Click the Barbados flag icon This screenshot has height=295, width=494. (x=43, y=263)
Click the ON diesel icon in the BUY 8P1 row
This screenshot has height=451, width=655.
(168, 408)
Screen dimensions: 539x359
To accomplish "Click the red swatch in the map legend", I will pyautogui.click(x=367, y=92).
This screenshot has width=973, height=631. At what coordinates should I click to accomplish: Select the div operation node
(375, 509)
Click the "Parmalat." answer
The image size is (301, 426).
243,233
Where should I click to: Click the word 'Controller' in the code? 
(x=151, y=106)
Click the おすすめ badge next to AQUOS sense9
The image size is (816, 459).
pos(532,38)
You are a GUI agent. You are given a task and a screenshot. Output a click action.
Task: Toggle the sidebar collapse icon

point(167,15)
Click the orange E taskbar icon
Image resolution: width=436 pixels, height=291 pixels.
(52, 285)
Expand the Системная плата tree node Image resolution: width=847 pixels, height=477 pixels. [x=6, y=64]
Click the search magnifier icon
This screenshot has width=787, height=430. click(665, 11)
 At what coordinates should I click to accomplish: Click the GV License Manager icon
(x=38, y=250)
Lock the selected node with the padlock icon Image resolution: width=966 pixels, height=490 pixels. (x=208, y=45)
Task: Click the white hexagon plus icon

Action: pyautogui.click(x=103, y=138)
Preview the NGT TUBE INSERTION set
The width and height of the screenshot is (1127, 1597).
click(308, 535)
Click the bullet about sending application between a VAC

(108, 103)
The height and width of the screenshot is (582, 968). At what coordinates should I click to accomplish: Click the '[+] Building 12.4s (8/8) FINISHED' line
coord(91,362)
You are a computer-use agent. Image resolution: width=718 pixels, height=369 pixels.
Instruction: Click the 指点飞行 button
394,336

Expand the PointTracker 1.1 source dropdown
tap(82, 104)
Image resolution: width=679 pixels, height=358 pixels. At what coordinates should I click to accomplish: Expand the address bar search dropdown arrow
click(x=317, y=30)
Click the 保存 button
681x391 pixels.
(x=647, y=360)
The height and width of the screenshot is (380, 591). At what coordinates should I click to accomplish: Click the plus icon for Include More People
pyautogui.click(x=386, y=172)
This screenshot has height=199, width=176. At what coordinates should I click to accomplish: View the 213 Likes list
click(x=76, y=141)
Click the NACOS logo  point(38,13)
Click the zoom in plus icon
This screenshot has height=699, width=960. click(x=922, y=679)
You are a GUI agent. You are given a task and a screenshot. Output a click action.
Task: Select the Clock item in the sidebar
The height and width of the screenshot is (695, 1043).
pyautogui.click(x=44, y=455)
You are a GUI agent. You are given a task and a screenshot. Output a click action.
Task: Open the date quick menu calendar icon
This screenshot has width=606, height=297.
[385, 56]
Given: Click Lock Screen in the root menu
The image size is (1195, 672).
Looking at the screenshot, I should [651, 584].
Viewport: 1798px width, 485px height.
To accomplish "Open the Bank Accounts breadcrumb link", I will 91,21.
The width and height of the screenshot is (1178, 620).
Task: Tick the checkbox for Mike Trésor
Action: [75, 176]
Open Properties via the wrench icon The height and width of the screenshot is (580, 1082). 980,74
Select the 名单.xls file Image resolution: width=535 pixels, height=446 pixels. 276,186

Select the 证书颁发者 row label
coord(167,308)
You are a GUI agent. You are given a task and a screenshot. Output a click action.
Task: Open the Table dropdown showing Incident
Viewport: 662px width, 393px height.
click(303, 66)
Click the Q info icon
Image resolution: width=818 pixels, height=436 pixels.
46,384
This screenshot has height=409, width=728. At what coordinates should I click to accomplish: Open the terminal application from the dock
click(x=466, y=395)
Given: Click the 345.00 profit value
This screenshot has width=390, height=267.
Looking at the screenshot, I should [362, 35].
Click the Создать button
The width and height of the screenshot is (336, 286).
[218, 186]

________________________________________

▶ **Short problem**: Copy every row above word for word.

▶ **Exercise solution**:
Click the Barbados flag icon This screenshot has height=295, width=494. (x=43, y=263)
Click the ON diesel icon in the BUY 8P1 row
This screenshot has height=451, width=655.
(168, 408)
Screen dimensions: 539x359
To accomplish "Click the red swatch in the map legend", I will pyautogui.click(x=367, y=92).
This screenshot has width=973, height=631. At what coordinates should I click to accomplish: Select the div operation node
(375, 509)
Click the "Parmalat." answer
The image size is (301, 426).
243,233
Where should I click to: Click the word 'Controller' in the code? 
(x=151, y=106)
Click the おすすめ badge next to AQUOS sense9
The image size is (816, 459).
pos(532,38)
You are a GUI agent. You are given a task and a screenshot. Output a click action.
Task: Toggle the sidebar collapse icon

point(167,15)
Click the orange E taskbar icon
Image resolution: width=436 pixels, height=291 pixels.
(52, 285)
Expand the Системная плата tree node Image resolution: width=847 pixels, height=477 pixels. [x=6, y=64]
Click the search magnifier icon
This screenshot has width=787, height=430. click(665, 11)
 At what coordinates should I click to accomplish: Click the GV License Manager icon
(x=38, y=250)
Lock the selected node with the padlock icon Image resolution: width=966 pixels, height=490 pixels. (x=208, y=45)
Task: Click the white hexagon plus icon

Action: pyautogui.click(x=103, y=138)
Preview the NGT TUBE INSERTION set
The width and height of the screenshot is (1127, 1597).
click(308, 535)
Click the bullet about sending application between a VAC

(108, 103)
The height and width of the screenshot is (582, 968). At what coordinates should I click to accomplish: Click the '[+] Building 12.4s (8/8) FINISHED' line
coord(91,362)
You are a computer-use agent. Image resolution: width=718 pixels, height=369 pixels.
Instruction: Click the 指点飞行 button
394,336

Expand the PointTracker 1.1 source dropdown
tap(82, 104)
Image resolution: width=679 pixels, height=358 pixels. At what coordinates should I click to accomplish: Expand the address bar search dropdown arrow
click(x=317, y=30)
Click the 保存 button
681x391 pixels.
(x=647, y=360)
The height and width of the screenshot is (380, 591). At what coordinates should I click to accomplish: Click the plus icon for Include More People
pyautogui.click(x=386, y=172)
This screenshot has height=199, width=176. At what coordinates should I click to accomplish: View the 213 Likes list
click(x=76, y=141)
Click the NACOS logo  point(38,13)
Click the zoom in plus icon
This screenshot has height=699, width=960. click(x=922, y=679)
You are a GUI agent. You are given a task and a screenshot. Output a click action.
Task: Select the Clock item in the sidebar
The height and width of the screenshot is (695, 1043).
pyautogui.click(x=44, y=455)
You are a GUI agent. You are given a task and a screenshot. Output a click action.
Task: Open the date quick menu calendar icon
This screenshot has width=606, height=297.
[385, 56]
Given: Click Lock Screen in the root menu
The image size is (1195, 672).
Looking at the screenshot, I should [651, 584].
Viewport: 1798px width, 485px height.
To accomplish "Open the Bank Accounts breadcrumb link", I will 91,21.
The width and height of the screenshot is (1178, 620).
Task: Tick the checkbox for Mike Trésor
Action: [75, 176]
Open Properties via the wrench icon The height and width of the screenshot is (580, 1082). 980,74
Select the 名单.xls file Image resolution: width=535 pixels, height=446 pixels. 276,186

Select the 证书颁发者 row label
coord(167,308)
You are a GUI agent. You are given a task and a screenshot. Output a click action.
Task: Open the Table dropdown showing Incident
Viewport: 662px width, 393px height.
click(303, 66)
Click the Q info icon
Image resolution: width=818 pixels, height=436 pixels.
46,384
This screenshot has height=409, width=728. At what coordinates should I click to accomplish: Open the terminal application from the dock
click(x=466, y=395)
Given: Click the 345.00 profit value
This screenshot has width=390, height=267.
Looking at the screenshot, I should [362, 35].
Click the Создать button
The width and height of the screenshot is (336, 286).
[218, 186]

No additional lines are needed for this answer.